ISABEL WAIDNER lebt und arbeitet in London. Mit >Vielleicht ging es immer darum, dass wir Feuer spucken< gewann Waidner den Goldsmiths Prize 2021. Waidners Werke standen außerdem auf der Shortlist für den Orwell Prize for Political Fiction 2022 und den Republic of Consciousness Prize 2018, 2020 und 2022. Waidner lehrt an der School of English and Drama der Queen Mary University of London. 2020 erschien Waidners Debütroman >Geile Deko< auf Deutsch.

1

Ganz Camden Town ist ein einziger Stierkampf, den niemand besingt.

Ich bin Sterling. Meinen Vater holte AIDS, meine Mutter der Alkoholismus. Mein Land die Konservativen, meine Sprache PTBS. Hab aber dieses England. Hab diesen Körper, dieses reine Herz.

Heute trage ich ein weißes Fußballtrikot, um die Taille gebunden, rockartig. Ich trage ein rotsamtenes Stierkämpfernnniejackett und einen schwarzen montera, den traditionellen Hut der Stierkämpfernnnie. Gelbe Fußballsocken, schwarze Loafers aus Leder. Vor meiner Wohnung auf der Delancey Street in Camden Town kommen sechs oder sieben wirkliche Stierkämpfernnnie auf mich zu und machen mich an. »Huh«, sagen sie. Mein Kopf bleibt gesenkt. Konzentration auf die Loafers und den vertrauten Tarmac. Noch einmal, »Huh!« Kehliger Laut, den Stierkämpfernnnie benutzen, um die Aufmerksamkeit des kämpfenden Stiers zu wecken. Ich setze meinen Gang fort, den Kopf weiter gesenkt. Sie folgen mir.

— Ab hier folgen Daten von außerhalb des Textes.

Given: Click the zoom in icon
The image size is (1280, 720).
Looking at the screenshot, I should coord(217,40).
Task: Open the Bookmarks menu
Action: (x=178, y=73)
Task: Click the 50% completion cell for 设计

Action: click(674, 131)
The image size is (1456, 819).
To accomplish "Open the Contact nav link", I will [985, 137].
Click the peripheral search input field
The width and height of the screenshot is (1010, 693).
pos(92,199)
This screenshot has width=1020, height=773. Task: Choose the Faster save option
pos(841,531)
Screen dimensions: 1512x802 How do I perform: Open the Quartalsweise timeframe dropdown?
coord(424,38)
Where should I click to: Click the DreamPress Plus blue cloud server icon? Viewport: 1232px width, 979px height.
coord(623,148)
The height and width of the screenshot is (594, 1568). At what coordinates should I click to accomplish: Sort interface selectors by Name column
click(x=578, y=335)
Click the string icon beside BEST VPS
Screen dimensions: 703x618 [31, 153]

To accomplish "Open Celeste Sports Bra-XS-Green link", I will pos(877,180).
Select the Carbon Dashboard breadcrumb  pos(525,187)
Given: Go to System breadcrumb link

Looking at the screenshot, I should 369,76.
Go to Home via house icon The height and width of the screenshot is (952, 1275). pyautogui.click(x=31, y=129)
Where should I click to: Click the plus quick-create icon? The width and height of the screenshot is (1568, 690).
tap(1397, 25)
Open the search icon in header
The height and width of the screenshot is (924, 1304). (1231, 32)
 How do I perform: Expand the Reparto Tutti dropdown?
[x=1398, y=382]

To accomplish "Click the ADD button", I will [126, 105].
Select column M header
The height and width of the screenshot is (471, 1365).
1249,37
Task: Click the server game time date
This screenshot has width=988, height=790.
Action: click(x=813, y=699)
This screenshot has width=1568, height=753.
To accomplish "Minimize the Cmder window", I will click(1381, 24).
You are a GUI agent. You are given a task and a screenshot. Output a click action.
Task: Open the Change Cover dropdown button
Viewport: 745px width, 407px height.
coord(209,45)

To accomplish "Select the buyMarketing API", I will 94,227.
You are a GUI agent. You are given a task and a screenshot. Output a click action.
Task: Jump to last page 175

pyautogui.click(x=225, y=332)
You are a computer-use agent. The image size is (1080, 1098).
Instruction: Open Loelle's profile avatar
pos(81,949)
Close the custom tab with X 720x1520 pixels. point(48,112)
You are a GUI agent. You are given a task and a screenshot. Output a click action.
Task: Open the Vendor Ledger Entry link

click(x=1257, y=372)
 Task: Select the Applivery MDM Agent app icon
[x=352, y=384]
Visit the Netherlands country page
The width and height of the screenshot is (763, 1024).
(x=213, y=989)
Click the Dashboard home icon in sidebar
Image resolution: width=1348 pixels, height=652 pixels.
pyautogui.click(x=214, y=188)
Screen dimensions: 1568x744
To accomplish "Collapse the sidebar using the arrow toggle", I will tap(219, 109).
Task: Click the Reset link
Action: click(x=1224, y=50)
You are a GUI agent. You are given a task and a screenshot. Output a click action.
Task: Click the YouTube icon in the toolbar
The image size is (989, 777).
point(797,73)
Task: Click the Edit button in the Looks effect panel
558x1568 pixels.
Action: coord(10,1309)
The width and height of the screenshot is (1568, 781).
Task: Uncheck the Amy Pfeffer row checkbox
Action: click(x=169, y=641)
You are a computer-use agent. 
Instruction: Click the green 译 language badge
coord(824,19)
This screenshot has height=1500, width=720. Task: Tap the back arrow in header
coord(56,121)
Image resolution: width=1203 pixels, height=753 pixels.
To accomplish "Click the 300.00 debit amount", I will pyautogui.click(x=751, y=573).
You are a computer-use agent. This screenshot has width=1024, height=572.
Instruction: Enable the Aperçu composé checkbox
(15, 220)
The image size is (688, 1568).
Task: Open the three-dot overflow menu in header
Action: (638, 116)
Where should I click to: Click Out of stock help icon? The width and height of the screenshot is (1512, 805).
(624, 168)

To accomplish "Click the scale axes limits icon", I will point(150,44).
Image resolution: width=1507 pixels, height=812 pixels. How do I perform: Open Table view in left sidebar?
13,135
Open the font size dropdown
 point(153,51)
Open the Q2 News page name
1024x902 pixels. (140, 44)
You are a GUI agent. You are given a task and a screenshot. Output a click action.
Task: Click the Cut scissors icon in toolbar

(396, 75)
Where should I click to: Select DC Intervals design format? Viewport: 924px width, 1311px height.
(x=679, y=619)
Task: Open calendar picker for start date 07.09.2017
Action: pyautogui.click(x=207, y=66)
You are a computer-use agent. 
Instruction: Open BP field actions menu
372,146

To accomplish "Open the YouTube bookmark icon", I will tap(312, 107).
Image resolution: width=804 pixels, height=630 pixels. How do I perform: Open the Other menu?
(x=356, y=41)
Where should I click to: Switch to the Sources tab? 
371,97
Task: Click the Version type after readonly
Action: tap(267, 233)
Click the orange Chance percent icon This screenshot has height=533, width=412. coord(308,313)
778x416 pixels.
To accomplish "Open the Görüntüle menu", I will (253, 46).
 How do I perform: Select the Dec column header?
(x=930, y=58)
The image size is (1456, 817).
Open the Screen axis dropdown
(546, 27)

Ein torero schwenkt ein rosa und goldenes Umhängchen, einen Stierkampf-Umhang. Rosagold. Rosa. Gold. Rosarosagoldrosagold. Ich verliere die Orientierung. Die Stierkämpfernnnie rempeln mich die Arlington Road entlang, in Mary Terrace hinein, von der Hauptstraße ab. Fühle mich umhergetreten wie ein Fußball.

Mein Vater Franz Beckenbauer spielte für Heimatkaff FC. Er trug oft meine Schwester auf einem Arm und mich auf dem anderen, während er Balltricks übte. Ich habe ihn an Elfmeter verloren, meine Schwester an internationale Migration. Ich verlor meine Mutter an Insolvenz. Verlor den Ball. Holte ihn zurück.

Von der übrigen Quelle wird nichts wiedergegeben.